Instructions to follow –
All of the data below needs to be set down again, exactly as shown.

------------------------------------

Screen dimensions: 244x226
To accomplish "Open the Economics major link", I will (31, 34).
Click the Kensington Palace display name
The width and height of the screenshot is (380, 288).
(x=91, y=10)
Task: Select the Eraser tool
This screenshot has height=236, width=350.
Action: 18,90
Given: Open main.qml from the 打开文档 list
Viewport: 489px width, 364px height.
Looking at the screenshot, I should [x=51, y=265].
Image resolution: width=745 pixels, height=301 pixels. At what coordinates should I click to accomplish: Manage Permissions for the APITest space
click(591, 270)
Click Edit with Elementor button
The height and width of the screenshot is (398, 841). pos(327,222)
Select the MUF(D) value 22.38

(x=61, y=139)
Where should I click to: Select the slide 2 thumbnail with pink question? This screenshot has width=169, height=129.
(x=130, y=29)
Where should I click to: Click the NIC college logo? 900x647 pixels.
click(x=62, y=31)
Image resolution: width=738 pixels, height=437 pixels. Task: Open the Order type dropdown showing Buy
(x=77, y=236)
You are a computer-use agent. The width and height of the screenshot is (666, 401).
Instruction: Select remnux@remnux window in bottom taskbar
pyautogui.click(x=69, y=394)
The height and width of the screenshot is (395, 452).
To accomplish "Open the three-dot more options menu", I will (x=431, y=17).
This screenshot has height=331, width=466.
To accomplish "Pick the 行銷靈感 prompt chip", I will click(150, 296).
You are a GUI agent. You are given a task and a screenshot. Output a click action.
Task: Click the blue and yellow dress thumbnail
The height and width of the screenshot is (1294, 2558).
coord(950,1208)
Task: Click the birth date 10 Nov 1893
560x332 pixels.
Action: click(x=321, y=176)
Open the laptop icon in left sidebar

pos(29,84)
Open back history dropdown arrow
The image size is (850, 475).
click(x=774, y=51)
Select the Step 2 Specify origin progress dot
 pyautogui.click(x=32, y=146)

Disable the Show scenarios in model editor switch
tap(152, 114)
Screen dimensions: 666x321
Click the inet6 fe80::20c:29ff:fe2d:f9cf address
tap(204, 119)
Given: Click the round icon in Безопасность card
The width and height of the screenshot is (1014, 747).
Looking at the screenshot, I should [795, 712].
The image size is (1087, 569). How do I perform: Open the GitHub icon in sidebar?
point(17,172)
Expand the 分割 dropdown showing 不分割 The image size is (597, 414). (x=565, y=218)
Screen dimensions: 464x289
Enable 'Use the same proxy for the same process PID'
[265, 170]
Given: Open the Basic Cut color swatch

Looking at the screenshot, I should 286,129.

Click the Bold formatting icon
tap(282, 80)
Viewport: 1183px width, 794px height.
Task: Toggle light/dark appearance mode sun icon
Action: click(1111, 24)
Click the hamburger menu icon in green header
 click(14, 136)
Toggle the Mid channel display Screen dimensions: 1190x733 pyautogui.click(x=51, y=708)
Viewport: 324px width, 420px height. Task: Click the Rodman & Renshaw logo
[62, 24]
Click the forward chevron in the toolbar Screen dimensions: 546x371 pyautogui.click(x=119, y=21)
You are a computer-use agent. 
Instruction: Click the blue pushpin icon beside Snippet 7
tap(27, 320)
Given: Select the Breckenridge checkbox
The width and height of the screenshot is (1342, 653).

------------------------------------

Written response –
Screen dimensions: 244x226
To accomplish "Open the Economics major link", I will (31, 34).
Click the Kensington Palace display name
The width and height of the screenshot is (380, 288).
(x=91, y=10)
Task: Select the Eraser tool
This screenshot has height=236, width=350.
Action: 18,90
Given: Open main.qml from the 打开文档 list
Viewport: 489px width, 364px height.
Looking at the screenshot, I should [x=51, y=265].
Image resolution: width=745 pixels, height=301 pixels. At what coordinates should I click to accomplish: Manage Permissions for the APITest space
click(591, 270)
Click Edit with Elementor button
The height and width of the screenshot is (398, 841). pos(327,222)
Select the MUF(D) value 22.38

(x=61, y=139)
Where should I click to: Select the slide 2 thumbnail with pink question? This screenshot has width=169, height=129.
(x=130, y=29)
Where should I click to: Click the NIC college logo? 900x647 pixels.
click(x=62, y=31)
Image resolution: width=738 pixels, height=437 pixels. Task: Open the Order type dropdown showing Buy
(x=77, y=236)
You are a computer-use agent. The width and height of the screenshot is (666, 401).
Instruction: Select remnux@remnux window in bottom taskbar
pyautogui.click(x=69, y=394)
The height and width of the screenshot is (395, 452).
To accomplish "Open the three-dot more options menu", I will (x=431, y=17).
This screenshot has height=331, width=466.
To accomplish "Pick the 行銷靈感 prompt chip", I will click(150, 296).
You are a GUI agent. You are given a task and a screenshot. Output a click action.
Task: Click the blue and yellow dress thumbnail
The height and width of the screenshot is (1294, 2558).
coord(950,1208)
Task: Click the birth date 10 Nov 1893
560x332 pixels.
Action: click(x=321, y=176)
Open the laptop icon in left sidebar

pos(29,84)
Open back history dropdown arrow
The image size is (850, 475).
click(x=774, y=51)
Select the Step 2 Specify origin progress dot
 pyautogui.click(x=32, y=146)

Disable the Show scenarios in model editor switch
tap(152, 114)
Screen dimensions: 666x321
Click the inet6 fe80::20c:29ff:fe2d:f9cf address
tap(204, 119)
Given: Click the round icon in Безопасность card
The width and height of the screenshot is (1014, 747).
Looking at the screenshot, I should [795, 712].
The image size is (1087, 569). How do I perform: Open the GitHub icon in sidebar?
point(17,172)
Expand the 分割 dropdown showing 不分割 The image size is (597, 414). (x=565, y=218)
Screen dimensions: 464x289
Enable 'Use the same proxy for the same process PID'
[265, 170]
Given: Open the Basic Cut color swatch

Looking at the screenshot, I should 286,129.

Click the Bold formatting icon
tap(282, 80)
Viewport: 1183px width, 794px height.
Task: Toggle light/dark appearance mode sun icon
Action: click(1111, 24)
Click the hamburger menu icon in green header
 click(14, 136)
Toggle the Mid channel display Screen dimensions: 1190x733 pyautogui.click(x=51, y=708)
Viewport: 324px width, 420px height. Task: Click the Rodman & Renshaw logo
[62, 24]
Click the forward chevron in the toolbar Screen dimensions: 546x371 pyautogui.click(x=119, y=21)
You are a computer-use agent. 
Instruction: Click the blue pushpin icon beside Snippet 7
tap(27, 320)
Given: Select the Breckenridge checkbox
The width and height of the screenshot is (1342, 653).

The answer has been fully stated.